──────── RECORDED INFORMATION ────────

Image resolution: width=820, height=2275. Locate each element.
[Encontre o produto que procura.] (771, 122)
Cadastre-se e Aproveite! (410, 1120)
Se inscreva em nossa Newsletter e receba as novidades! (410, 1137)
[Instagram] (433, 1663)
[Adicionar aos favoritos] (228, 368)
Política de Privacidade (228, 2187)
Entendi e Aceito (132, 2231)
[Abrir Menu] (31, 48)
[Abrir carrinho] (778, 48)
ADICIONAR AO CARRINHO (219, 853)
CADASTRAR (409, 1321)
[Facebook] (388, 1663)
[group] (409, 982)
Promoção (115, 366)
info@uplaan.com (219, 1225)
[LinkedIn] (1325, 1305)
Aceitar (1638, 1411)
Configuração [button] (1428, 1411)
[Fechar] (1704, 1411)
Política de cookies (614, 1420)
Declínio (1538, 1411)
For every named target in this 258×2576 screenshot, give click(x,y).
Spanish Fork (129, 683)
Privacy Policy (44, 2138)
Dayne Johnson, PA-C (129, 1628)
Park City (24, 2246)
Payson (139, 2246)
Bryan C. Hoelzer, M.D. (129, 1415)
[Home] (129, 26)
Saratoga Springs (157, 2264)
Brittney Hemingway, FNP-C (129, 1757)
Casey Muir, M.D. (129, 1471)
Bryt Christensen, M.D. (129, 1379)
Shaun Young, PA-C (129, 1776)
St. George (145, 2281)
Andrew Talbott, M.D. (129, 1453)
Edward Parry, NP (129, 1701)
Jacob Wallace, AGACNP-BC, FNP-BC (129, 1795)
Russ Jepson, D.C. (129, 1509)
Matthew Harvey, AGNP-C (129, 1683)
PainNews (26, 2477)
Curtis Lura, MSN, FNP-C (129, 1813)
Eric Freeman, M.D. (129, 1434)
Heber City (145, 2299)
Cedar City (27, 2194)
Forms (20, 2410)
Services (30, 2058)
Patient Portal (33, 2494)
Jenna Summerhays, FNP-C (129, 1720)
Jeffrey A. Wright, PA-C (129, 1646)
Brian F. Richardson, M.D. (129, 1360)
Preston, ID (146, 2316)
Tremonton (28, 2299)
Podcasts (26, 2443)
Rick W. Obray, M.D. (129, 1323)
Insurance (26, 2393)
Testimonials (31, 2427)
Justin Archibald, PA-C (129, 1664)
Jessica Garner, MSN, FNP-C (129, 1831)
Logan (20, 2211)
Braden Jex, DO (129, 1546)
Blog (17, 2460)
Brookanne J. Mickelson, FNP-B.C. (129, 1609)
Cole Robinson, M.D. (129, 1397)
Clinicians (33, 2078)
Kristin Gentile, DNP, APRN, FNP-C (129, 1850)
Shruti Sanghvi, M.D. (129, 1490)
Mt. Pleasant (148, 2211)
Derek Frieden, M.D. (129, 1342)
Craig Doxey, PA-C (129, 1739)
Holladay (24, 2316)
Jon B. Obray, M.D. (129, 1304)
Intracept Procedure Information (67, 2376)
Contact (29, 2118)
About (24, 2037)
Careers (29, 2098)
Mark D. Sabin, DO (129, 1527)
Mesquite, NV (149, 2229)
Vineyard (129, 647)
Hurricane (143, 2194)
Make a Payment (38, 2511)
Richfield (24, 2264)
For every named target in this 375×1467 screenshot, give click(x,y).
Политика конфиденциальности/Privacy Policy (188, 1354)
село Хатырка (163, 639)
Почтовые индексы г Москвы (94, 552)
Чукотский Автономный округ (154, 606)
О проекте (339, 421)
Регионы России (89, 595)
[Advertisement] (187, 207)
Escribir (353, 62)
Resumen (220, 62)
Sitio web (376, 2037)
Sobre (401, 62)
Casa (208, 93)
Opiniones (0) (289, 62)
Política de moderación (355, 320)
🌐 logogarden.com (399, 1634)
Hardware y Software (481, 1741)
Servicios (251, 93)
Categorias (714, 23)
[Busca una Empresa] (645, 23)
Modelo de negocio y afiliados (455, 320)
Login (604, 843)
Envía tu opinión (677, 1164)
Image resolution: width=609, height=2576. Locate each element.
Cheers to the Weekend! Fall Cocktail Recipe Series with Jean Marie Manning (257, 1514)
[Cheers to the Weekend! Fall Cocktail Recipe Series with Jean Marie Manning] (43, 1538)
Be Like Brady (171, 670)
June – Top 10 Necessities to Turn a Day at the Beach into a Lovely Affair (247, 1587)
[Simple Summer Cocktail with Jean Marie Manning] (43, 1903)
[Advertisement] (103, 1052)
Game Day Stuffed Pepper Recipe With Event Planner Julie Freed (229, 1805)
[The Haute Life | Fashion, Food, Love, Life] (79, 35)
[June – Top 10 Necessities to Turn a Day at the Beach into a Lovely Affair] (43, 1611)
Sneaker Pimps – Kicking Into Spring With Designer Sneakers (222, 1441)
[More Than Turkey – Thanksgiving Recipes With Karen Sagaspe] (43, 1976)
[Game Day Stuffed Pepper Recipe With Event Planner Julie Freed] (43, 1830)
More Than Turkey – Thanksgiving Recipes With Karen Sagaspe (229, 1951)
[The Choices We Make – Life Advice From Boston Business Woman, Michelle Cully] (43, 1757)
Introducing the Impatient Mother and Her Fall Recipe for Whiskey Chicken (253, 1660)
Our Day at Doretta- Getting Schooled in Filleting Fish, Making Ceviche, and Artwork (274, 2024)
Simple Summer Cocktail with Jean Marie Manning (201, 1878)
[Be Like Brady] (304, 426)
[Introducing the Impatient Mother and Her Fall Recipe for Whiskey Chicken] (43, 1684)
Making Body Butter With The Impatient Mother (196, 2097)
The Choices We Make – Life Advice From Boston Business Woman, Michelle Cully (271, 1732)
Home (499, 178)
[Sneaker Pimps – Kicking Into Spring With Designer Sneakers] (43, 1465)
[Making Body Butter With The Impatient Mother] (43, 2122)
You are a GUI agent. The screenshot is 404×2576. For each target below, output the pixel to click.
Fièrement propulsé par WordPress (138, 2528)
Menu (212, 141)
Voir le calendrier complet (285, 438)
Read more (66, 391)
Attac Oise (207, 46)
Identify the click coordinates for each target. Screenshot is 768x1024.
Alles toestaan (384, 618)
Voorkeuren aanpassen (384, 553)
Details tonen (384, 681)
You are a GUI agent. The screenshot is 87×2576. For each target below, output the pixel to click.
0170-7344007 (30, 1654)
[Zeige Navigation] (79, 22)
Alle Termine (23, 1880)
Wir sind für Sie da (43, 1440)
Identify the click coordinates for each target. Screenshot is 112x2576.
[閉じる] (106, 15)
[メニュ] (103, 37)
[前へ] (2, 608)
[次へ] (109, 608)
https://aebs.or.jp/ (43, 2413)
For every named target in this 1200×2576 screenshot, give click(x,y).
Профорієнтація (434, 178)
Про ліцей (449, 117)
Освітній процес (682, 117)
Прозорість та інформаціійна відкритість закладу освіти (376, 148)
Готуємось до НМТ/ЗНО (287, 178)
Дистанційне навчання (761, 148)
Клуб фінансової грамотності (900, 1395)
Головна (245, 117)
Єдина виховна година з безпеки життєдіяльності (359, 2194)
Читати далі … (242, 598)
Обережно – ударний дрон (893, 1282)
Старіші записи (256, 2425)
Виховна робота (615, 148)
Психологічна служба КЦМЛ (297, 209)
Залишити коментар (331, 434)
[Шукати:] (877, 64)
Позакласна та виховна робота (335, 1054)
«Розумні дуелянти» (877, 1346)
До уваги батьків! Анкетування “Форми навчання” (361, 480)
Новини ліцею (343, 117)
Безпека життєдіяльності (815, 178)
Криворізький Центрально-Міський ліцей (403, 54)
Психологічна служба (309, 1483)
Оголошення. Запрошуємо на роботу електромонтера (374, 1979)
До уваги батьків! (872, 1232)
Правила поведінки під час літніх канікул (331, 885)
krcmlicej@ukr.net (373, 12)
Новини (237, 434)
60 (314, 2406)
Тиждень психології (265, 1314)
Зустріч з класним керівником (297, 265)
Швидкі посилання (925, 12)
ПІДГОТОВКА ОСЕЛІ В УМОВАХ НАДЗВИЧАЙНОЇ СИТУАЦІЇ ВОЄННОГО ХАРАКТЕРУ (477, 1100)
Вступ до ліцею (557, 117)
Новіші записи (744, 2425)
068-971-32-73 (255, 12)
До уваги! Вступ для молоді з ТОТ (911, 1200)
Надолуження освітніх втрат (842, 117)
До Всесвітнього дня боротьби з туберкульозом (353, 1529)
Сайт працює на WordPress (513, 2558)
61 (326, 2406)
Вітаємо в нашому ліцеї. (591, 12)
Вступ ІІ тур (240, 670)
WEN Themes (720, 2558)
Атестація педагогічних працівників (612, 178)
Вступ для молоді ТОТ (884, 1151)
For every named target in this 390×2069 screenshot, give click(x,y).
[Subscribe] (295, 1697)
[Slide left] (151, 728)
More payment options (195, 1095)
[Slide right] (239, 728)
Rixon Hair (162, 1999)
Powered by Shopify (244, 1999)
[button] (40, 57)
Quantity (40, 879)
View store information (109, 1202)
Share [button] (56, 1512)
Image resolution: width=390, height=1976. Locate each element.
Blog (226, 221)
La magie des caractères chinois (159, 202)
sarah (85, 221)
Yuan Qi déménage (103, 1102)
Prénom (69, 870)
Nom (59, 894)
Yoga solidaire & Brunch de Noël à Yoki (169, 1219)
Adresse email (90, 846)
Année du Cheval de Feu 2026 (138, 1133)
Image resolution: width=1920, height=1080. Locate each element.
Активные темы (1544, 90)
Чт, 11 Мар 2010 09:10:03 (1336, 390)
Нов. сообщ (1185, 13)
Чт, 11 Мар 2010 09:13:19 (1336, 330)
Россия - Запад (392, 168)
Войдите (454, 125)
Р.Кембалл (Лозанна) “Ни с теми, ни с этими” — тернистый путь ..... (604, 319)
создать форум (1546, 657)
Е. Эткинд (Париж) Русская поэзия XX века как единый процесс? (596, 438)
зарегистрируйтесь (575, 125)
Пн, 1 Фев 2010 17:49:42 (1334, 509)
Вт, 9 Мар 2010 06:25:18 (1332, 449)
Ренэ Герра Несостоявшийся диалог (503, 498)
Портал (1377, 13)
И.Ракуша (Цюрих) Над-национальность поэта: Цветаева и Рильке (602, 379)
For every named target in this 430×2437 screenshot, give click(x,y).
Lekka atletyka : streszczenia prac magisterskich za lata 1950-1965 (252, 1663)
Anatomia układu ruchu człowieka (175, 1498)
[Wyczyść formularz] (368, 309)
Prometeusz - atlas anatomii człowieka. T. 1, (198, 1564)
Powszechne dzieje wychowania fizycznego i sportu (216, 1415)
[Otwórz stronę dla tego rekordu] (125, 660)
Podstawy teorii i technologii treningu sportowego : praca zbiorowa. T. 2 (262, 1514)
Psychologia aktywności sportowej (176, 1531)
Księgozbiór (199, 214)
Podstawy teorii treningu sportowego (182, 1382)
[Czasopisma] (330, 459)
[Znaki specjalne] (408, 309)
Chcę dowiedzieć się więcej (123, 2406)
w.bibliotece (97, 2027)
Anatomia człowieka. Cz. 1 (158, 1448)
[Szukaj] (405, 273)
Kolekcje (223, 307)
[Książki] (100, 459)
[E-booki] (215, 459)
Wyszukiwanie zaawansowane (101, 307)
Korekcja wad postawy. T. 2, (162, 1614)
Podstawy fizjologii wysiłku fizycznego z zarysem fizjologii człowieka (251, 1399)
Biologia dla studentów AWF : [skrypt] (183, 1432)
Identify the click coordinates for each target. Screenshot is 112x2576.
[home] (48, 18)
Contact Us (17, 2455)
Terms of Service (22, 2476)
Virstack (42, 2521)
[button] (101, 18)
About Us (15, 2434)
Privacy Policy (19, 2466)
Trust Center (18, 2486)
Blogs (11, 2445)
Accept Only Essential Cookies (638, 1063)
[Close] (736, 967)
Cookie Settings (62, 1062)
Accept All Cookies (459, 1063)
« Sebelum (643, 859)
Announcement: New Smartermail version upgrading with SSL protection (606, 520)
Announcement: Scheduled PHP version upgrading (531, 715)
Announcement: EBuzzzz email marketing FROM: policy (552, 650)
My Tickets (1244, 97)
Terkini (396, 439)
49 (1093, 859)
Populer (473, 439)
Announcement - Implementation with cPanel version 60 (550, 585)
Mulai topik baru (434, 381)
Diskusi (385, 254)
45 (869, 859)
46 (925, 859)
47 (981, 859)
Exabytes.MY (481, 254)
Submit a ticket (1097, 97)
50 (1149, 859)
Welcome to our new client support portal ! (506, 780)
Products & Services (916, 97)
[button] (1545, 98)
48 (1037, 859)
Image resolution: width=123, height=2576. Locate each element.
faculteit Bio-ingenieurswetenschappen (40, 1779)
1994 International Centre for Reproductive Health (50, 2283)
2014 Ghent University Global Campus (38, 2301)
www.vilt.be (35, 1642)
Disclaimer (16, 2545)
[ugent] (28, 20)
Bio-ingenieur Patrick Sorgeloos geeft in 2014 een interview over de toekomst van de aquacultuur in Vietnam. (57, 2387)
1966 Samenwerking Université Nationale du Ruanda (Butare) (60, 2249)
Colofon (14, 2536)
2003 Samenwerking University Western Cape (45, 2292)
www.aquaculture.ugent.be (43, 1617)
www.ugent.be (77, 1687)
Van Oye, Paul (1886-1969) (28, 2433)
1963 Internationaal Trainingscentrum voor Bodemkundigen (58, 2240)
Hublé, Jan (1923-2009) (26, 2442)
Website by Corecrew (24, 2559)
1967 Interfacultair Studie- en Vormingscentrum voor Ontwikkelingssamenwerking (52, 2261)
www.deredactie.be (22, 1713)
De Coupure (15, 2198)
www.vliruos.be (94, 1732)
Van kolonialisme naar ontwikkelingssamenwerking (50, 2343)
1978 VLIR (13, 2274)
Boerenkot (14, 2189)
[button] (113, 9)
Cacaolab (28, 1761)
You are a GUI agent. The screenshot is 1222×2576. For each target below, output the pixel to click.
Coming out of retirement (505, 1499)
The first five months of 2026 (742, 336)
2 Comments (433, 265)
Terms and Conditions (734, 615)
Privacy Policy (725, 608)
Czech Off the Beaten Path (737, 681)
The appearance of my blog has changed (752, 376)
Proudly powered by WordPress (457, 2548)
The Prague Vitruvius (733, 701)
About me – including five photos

────────

■ REQUIREMENT
Restate exactly each line of the data from the one bearing "Czech Off the Beaten Path (737, 681)" to the end, and add nothing.

■ SOLUTION FOR THIS EXERCISE
Czech Off the Beaten Path (737, 681)
The appearance of my blog has changed (752, 376)
Proudly powered by WordPress (457, 2548)
The Prague Vitruvius (733, 701)
About me – including five photos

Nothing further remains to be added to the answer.